Aktivitas ekstra-sekolah yang menyita waktu, Sukarni dikeluarkan dari sekolahnya di MULO. Dia tak dapat menamatkan pendidikannya. Meski begitu, Sukarni tidak pernah surut semangat. Dia melanjutkan sekolah di Yogyakarta sebelum akhirnya hijrah ke Jakarta untuk sekolah guru.
Berkat bantuan Wardoyo Soekarmini atau Bu Wardoyo, kakak Bung Karno, Sukarni dapat belajar jurnalistik di Bandung, Jawa Barat. Kendati sibuk menempuh pendidikan, dia tetap aktif di organisasi Indonesia Muda. Inilah yang membuat Sukarni terus diburu oleh PID karena dianggap bakal mengganggu stabilitas dan membahayakan kekuasaan Belanda.

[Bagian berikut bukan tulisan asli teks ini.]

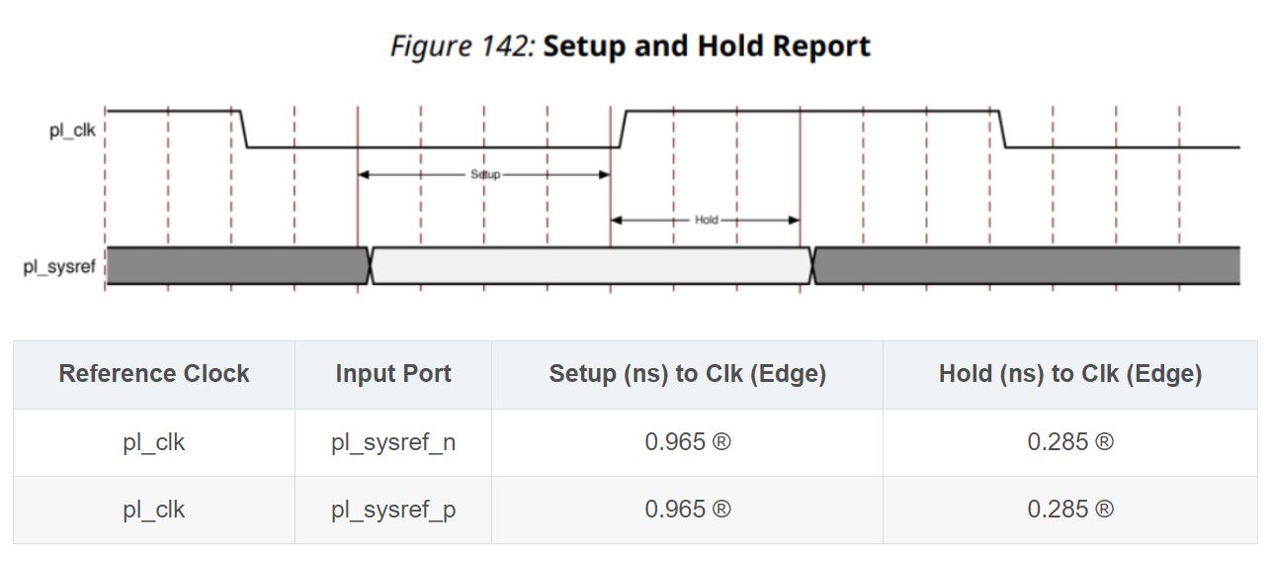Click the left dark gray pl_sysref region

[x=237, y=266]
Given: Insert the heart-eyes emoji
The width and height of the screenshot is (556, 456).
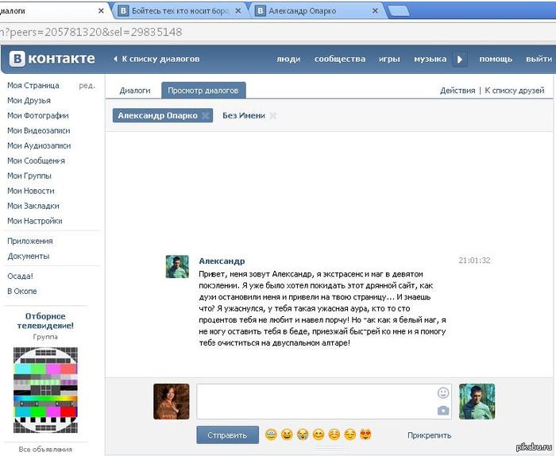Looking at the screenshot, I should [x=366, y=435].
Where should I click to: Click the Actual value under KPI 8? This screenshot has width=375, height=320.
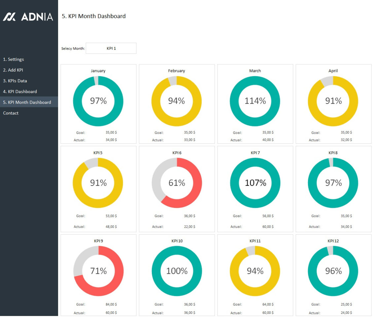coord(346,227)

Karier politiknya melonjak cepat. Pada 1931, dia menjadi anggota Indonesia Muda. Dua tahun kemudian PID berkali-kali menangkapnya karena aktivitas politiknya. Untuk menghindari penangkapan, Sukarni kabur dari Kota Batavia. Berdasarkan situs Ikatan Keluarga Pahlawan Nasional Indonesia (IKPNI), ikpni.or.id, Sukarni lari ke Jawa Timur. Ia sempat bersembunyi di Pondok Pesantren di Kediri, kemudian di Pondok Pesantren di Banyuwangi. Kepemimpinan PB Indonesia Muda dialihkan kepada Ruslan Abdulgani.

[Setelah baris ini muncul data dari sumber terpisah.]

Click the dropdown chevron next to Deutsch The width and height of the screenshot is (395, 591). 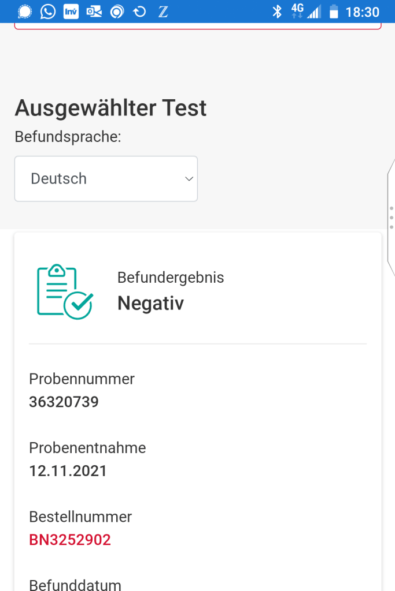click(x=189, y=179)
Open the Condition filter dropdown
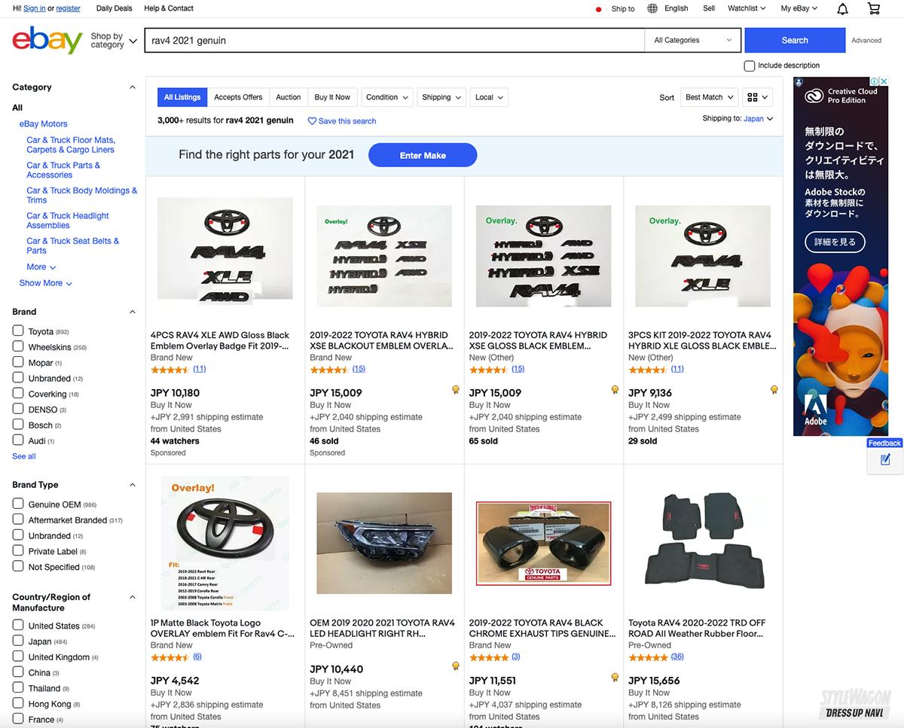Image resolution: width=904 pixels, height=728 pixels. pos(387,97)
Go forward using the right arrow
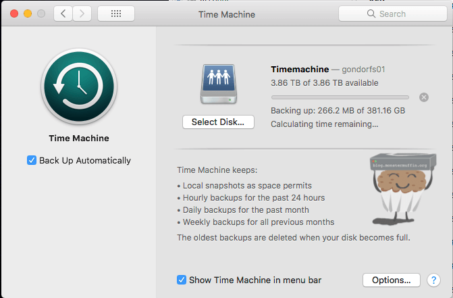 coord(82,14)
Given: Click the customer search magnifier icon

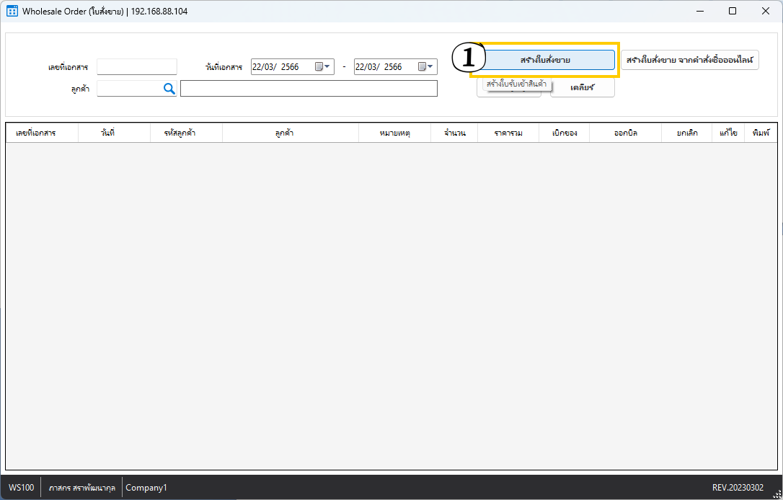Looking at the screenshot, I should pos(169,88).
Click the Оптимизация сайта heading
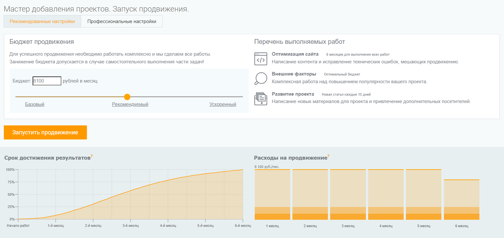Image resolution: width=504 pixels, height=238 pixels. (x=295, y=54)
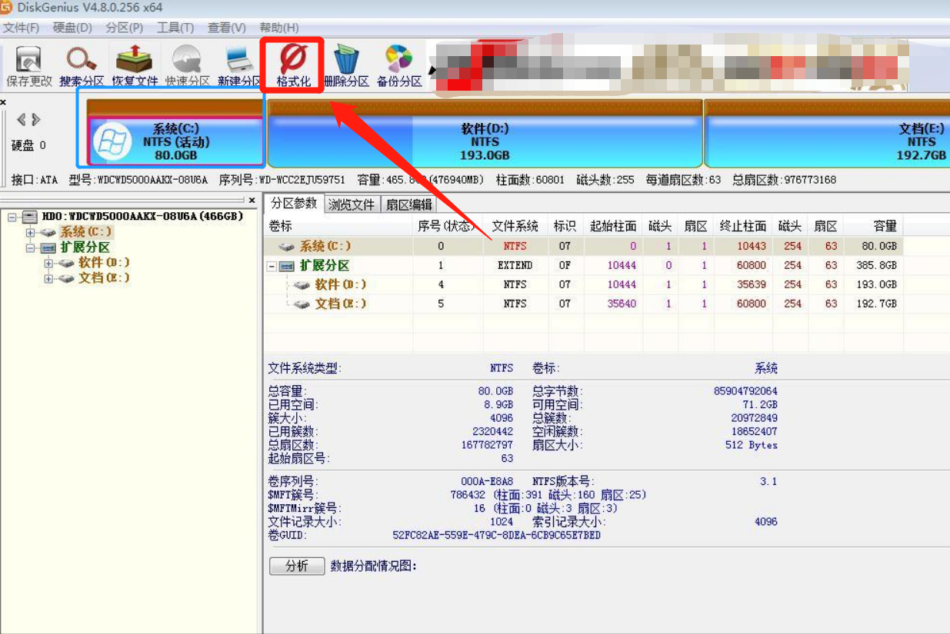This screenshot has height=634, width=950.
Task: Switch to the 浏览文件 tab
Action: click(x=352, y=204)
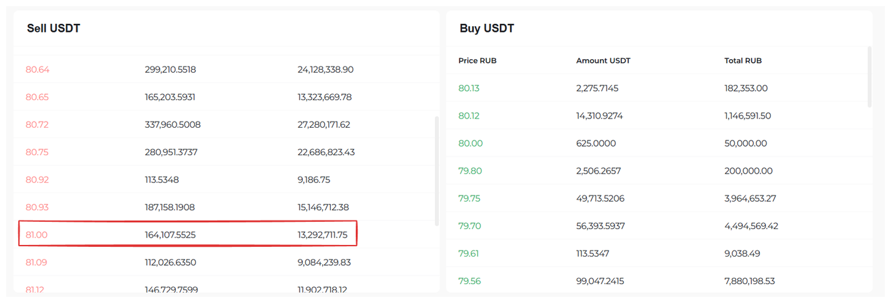
Task: Select the 80.13 buy price
Action: click(469, 88)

Dalam pelariannya, Sukarni dari Banyuwangi menyeberang ke Kalimantan pada 1938. Ia menggunakan nama samaran Maidi. Pada 1941, ia ditangkap PID di Balikpapan. Dari penjara Balikpapan, Sukarni dipindahkan ke penjara Samarinda, Surabaya dan Batavia. Di pengadilan, ia dihukum buang ke Boven Digul.

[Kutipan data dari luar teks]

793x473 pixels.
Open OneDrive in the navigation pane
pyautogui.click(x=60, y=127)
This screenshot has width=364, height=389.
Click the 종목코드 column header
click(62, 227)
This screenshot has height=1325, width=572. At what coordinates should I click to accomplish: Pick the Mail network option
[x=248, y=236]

Sukarni berhasil bebas dari pengasingannya setelah pemerintah pendudukan militer Jepang membebaskan seluruh tahanan politik. Sukarni ketika itu tergabung sebagai pegawai Sendenbu (Departemen Propaganda) dengan pangkat Yong-te Gyoseikan (pegawai tinggi tingkat empat).
Menteng 31
Para tokoh muda yang direkrut oleh pemerintah pendudukan Jepang akhirnya direkrut untuk membentuk Angkatan Baru Indonesia dengan sekretariat di Jalan Menteng 31. Ketika itu Pemerintah Jepang mengangkat Sukarni sebagai Ketua Asrama Menteng 31.
Penghuni Asrama Menteng 31 kerap mengadakan kegiatan yang mengundang para pemuda dengan menghadirkan penceramah dari para tokoh perjuangan kemerdekaan di antaranya adalah Bung Karno, Bung Hatta dan Sultan Sjahrir. Topik yang sering menjadi pembahasan perkembangan perang Asia Timur Raya.
Dari sekretariat itu Sukarni bersama tokoh golongan muda lainnya merencanakan penculikan Bung Karno dan Bung Hatta agar bersedia mempercepat proklamasi. Penculikan itu berjalan lancar karena mendapat dukungan dari komandan PETA di Jakarta dan Purwakarta. Mereka membawa Soekarno dan Hatta ke luar dari Jakarta menuju Rengasdengklok yang merupakan wilayah komando PETA Purwakarta.
Ketika rapat tentang persiapan proklamasi di rumah Laksamana Muda Maeda, Sukarni yang mengusulkan agar teks proklamasi hanya ditanda-tangani Soekarno dan Hatta atas nama bangsa Indonesia.
Pascakemerdekaan Indonesia, Sukarni memprakarsai untuk mengambil alih Jawatan Kereta Api, Bengkel Manggarai, dan stasiun-stasiun kereta api menjadi milik pemerintah RI pada 3 September 1945.
Sukarni turut mengambil alih kantor berita radio yang digunakannya untuk menyiarkan kebijakan pemerintah.
Sukarni pernah bekerja sebagai jurnalis di kantor berita Antara (Domei) menikahi Nursyiar Machmud, gadis Minang, puteri kepala Perusahaan Kereta Api Negara di Lhokseumawe, Aceh. Dari pernikahan itu, Nursyiar dan Sukarni dikarunia lima orang anak. Mereka adalah Luhantara, Kumalakanta, Parialuti Indarwati, dan Goos Murbantoro, serta Emalia Iragiliati.